La noche del viernes no fue la excepción, pues en tan sólo un par de horas -de 10 p.m. a la medianoche, aproximadamente- se registró la explosión de por lo menos 8 automóviles en el municipio, lo que desató una balacera entre grupos del crimen organizado y la Guardia Nacional.

Los primeros reportes indican que las explosiones se registraron en la colonia Irrigación, donde quemaron un vehículo al lado de una taquería, en la colonia Girasoles y  la colonia Misión, donde voló un vehículo estacionado. También en un lote de venta de autos usados, en las inmediaciones de la estación de la Policía Federal, quemaron vehículos, y en la colonia Juan Pablo segundo explotó un camión.

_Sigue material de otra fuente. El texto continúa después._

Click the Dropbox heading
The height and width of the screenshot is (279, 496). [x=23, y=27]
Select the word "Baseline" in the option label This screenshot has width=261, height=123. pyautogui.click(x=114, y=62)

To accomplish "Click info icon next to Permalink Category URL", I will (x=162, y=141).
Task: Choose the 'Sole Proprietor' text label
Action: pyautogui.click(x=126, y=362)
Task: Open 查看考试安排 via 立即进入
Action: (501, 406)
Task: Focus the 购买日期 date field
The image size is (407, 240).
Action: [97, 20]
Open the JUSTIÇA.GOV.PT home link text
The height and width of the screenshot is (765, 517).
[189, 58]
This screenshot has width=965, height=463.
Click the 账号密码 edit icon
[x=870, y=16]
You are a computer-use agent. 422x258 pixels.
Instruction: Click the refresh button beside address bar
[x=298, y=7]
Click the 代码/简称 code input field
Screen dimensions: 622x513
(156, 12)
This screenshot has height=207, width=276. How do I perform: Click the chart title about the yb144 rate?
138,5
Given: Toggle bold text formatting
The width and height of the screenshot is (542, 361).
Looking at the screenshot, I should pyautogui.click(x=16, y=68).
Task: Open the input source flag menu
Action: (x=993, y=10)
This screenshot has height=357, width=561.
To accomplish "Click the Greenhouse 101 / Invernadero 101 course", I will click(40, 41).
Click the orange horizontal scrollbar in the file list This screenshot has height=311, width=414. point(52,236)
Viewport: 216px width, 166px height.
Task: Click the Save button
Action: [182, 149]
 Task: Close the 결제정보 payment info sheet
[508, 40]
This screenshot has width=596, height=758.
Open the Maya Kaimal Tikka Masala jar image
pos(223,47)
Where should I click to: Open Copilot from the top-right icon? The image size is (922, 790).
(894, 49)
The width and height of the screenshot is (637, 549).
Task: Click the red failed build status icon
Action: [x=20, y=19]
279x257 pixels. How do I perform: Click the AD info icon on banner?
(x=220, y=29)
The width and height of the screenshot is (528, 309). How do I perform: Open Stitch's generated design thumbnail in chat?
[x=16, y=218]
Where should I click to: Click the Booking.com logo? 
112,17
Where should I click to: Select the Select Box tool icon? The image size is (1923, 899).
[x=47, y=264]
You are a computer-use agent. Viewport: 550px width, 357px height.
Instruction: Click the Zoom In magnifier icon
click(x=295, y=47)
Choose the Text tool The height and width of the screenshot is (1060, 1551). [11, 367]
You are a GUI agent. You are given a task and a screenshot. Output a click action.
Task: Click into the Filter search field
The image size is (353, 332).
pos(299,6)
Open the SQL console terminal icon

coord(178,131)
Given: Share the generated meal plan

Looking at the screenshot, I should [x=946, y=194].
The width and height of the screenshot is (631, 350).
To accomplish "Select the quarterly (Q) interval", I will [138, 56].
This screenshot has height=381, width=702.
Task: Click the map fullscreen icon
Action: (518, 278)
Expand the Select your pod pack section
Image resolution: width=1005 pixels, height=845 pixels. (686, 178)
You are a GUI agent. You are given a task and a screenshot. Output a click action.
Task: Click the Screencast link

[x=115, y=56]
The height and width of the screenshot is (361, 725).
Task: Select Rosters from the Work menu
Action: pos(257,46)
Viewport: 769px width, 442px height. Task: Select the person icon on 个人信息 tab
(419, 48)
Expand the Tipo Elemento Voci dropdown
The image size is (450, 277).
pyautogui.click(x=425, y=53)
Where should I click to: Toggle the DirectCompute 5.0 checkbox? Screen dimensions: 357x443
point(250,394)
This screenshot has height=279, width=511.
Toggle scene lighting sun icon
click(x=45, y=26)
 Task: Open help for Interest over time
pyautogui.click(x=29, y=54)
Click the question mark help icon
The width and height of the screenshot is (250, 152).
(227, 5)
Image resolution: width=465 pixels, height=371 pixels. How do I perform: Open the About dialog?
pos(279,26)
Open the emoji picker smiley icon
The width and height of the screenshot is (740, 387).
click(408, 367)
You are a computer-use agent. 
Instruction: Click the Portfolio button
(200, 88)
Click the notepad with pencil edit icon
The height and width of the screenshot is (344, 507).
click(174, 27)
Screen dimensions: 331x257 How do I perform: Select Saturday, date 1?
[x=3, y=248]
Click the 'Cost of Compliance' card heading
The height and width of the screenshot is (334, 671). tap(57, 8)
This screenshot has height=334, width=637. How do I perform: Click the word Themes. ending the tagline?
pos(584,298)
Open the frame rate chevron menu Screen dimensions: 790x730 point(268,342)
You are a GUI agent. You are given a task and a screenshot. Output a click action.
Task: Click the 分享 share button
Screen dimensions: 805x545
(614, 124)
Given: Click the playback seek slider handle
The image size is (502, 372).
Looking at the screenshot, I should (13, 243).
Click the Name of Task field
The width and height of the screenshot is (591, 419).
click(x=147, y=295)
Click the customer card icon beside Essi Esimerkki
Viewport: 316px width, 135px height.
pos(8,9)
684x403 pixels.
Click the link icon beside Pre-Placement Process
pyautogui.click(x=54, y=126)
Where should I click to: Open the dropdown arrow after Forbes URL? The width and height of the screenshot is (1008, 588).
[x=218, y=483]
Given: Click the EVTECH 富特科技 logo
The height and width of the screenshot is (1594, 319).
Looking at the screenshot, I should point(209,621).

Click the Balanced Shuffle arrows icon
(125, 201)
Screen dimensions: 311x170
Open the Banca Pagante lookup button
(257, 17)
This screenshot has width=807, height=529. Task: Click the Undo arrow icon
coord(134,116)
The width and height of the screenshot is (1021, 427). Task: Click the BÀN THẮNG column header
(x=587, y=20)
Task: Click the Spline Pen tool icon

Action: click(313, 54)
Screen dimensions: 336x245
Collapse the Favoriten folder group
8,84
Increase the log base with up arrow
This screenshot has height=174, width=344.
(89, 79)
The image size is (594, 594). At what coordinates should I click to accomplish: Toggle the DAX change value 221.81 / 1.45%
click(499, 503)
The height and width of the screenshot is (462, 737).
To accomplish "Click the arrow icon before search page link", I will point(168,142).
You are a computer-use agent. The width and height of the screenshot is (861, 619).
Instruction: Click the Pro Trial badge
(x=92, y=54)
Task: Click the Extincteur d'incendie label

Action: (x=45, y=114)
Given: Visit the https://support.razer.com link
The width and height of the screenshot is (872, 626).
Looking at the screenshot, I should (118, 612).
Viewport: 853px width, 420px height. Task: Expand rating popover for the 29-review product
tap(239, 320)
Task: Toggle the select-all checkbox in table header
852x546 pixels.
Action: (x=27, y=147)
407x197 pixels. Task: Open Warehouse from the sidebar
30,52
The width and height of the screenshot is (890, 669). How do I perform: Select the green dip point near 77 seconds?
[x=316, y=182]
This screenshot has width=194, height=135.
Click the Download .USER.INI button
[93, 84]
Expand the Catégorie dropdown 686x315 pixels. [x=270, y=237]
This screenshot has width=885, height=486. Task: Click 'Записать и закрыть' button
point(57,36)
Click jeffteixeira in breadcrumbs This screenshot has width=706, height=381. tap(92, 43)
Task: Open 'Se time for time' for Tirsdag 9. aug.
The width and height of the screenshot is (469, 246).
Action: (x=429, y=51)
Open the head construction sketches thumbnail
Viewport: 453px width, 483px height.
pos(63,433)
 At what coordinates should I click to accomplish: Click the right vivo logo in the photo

A través de un comunicado de la Secretaría de Seguridad de Celaya, las autoridades municipales  confirmaron que otro vehículo, incendiado en la colonia Los Pinos, era un camión de bomberos perteneciente a la dirección de Protección Civil.

Las autoridades también confirmaron que los ataques dejaron como saldo un total de dos muertos -civiles- a quienes no se les ha identificado. De momento no han informado detenidos por estos hechos.

Cabe resaltar que hace dos semanas las autoridades detuvieron al padre del líder del Cártel de Santa Rosa Lima, José Antonio Yépez Ortiz, El Marro.